REQUIRED WORK
Produce a word-for-word copy of the lines from the one that contains "Task: Open the gray default profile avatar" to the final line of the data below, with all pictures dropped.

Saved entries

__________

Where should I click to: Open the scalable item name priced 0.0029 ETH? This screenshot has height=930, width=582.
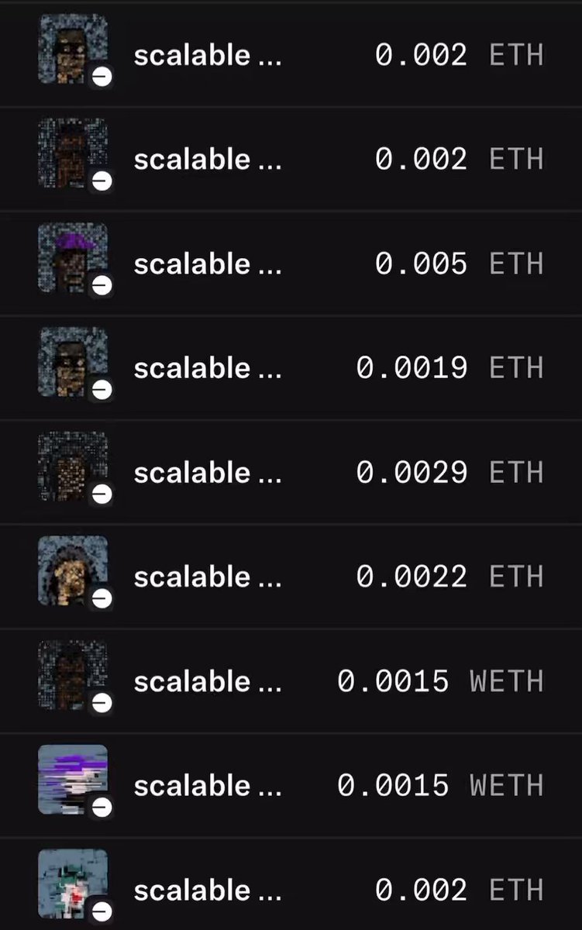click(x=208, y=473)
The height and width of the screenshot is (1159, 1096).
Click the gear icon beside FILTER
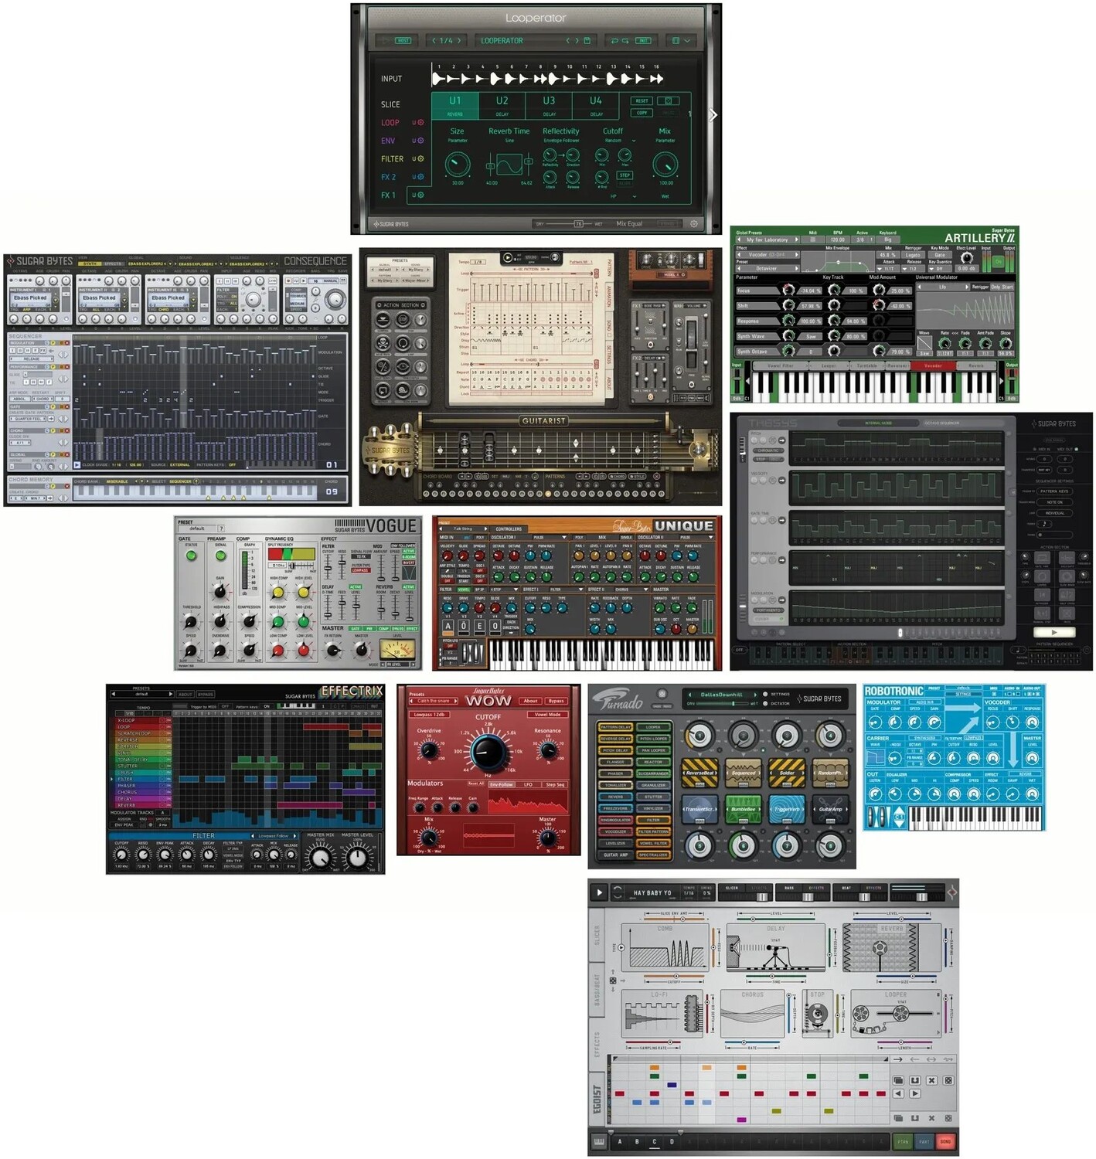420,158
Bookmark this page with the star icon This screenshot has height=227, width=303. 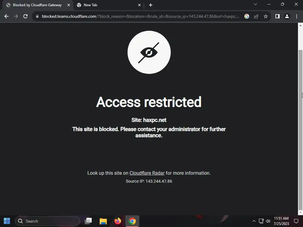pyautogui.click(x=266, y=17)
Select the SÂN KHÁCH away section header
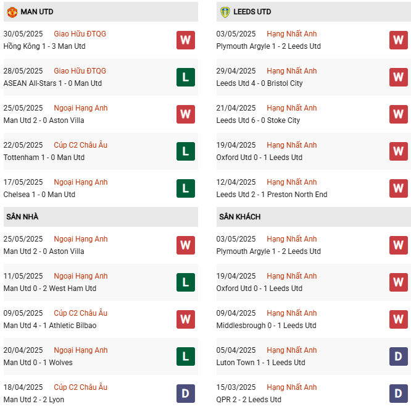This screenshot has width=411, height=409. pos(239,217)
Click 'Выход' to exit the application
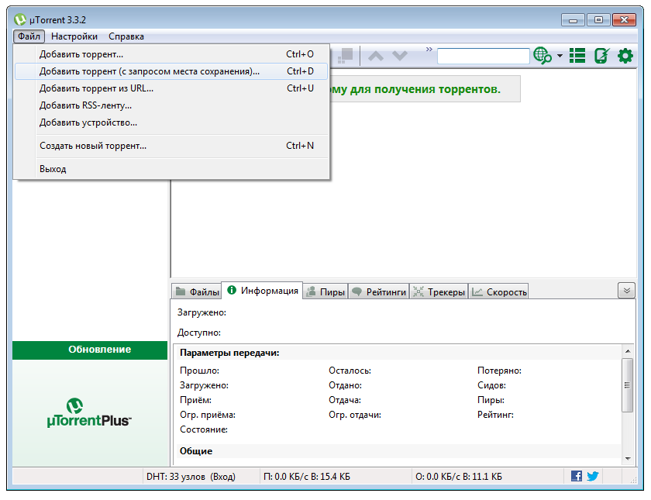651x500 pixels. (x=53, y=169)
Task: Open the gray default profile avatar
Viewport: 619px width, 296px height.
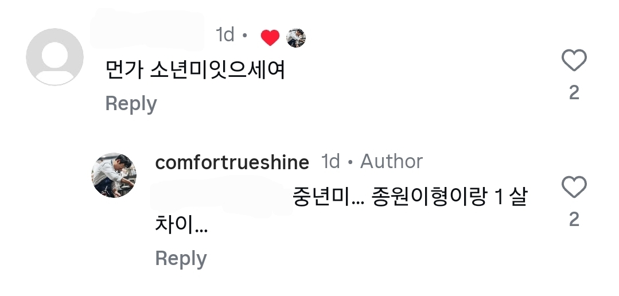Action: [x=55, y=57]
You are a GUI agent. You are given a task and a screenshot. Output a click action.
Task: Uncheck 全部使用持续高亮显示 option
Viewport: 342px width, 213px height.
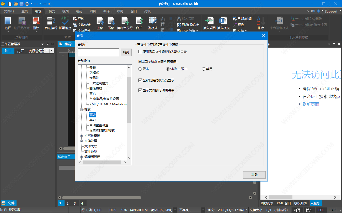click(140, 80)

__________

YOUR RESPONSE
Task: Open the gray default profile avatar
Viewport: 619px width, 296px height.
Action: [x=55, y=57]
You are a GUI agent. You are given a task and a screenshot. Output a click action.
Task: Uncheck 全部使用持续高亮显示 option
Viewport: 342px width, 213px height.
click(140, 80)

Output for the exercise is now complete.